-- Opening Marker --
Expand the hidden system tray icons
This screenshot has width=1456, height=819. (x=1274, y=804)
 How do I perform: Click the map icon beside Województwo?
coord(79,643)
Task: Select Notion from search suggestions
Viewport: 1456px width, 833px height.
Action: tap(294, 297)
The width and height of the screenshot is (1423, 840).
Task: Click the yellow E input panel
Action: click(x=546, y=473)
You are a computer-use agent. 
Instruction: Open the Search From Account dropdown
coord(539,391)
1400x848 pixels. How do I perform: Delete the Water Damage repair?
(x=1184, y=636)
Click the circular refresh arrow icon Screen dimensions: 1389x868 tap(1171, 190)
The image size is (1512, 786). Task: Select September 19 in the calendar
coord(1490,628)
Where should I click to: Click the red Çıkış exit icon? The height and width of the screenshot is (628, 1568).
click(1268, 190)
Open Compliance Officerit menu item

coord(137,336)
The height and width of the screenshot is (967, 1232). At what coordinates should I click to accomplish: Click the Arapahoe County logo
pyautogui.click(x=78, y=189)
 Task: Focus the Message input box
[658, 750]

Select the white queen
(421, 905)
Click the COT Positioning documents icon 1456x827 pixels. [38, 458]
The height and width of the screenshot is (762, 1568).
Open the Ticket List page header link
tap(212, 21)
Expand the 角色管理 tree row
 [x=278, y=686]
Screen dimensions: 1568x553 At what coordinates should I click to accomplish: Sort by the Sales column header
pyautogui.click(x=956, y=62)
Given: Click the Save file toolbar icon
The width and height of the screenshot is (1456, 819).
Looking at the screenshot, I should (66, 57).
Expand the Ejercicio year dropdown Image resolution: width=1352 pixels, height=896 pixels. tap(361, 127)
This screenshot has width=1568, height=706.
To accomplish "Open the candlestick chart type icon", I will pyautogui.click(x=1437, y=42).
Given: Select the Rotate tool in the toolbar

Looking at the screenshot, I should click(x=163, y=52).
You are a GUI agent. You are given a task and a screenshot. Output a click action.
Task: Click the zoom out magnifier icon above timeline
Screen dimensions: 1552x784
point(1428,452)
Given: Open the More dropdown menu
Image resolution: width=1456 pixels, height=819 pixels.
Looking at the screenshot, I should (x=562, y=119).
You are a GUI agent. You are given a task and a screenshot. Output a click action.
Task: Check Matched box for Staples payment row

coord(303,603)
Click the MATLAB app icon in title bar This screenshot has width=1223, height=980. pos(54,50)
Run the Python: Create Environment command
-- Closing Marker --
▶ _What needs to be done_
The reply should hold only the lines from the beginning of the listing to the line with "Task: Select Notion from search suggestions", both ends included, unchanged.

▶ _Answer to this exercise_
Expand the hidden system tray icons
This screenshot has width=1456, height=819. (x=1274, y=804)
 How do I perform: Click the map icon beside Województwo?
coord(79,643)
Task: Select Notion from search suggestions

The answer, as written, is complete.